Fact: There are a number of different variables that determine property value; these factors include location, condition, improvements, amenities, and market trends. There's no real way to get all of this data from just examining the house from the exterior.

Myth: Since you're the one providing the money for the appraisal when applying for your loan to buy or refinance your house, you own the provided appraisal report.

Fact: Legally, the report is owned by the lending company unless the lender relinquishes their interest in the document. Consumers must be supplied with a version of the document through request because of the Equal Credit Opportunity Act.

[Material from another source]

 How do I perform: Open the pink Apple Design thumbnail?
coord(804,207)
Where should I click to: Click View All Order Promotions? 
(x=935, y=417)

Myth: Consumers need not worry about what is in their appraisal document so long as it satisfies the needs of their lending institution.

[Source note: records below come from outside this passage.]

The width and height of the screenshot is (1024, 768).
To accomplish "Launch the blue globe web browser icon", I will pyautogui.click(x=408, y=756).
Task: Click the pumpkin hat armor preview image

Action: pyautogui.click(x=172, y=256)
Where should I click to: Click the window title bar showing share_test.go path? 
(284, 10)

Fact: Only if consumers look over a copy of their report can they verify its accuracy and possibly need to question the result. Remember, this is probably the most expensive and important investment a consumer will ever make. An appraisal report can serve as a record for the future, since it contains an incredible amount of information - including, but not limited to the legal and physical description of the property, square footage measurements, list of comparable properties in the neighborhood, neighborhood description and a narrative of current real-estate activity and/or market trends in the proximity.

Myth: Appraisers are hired only to estimate building values in house sales involving mortgage-lending deals.

Fact: Ordering an appraisal can fulfill a variety of needs depending on the designations and certifications of the appraiser involved; appraisers can perform a multitude of different services, including benefit/cost analysis, tax assessment, legal dispute resolution, and even estate planning.

Myth: A home inspection serves the same purpose as an appraisal.

Fact: Appraisal reports are nothing like a home inspection. The appraiser concludes on an opinion of value in the appraisal process and resulting document. The job of a home inspector is to find the condition of the house and its main components, then produce a report on these inspection.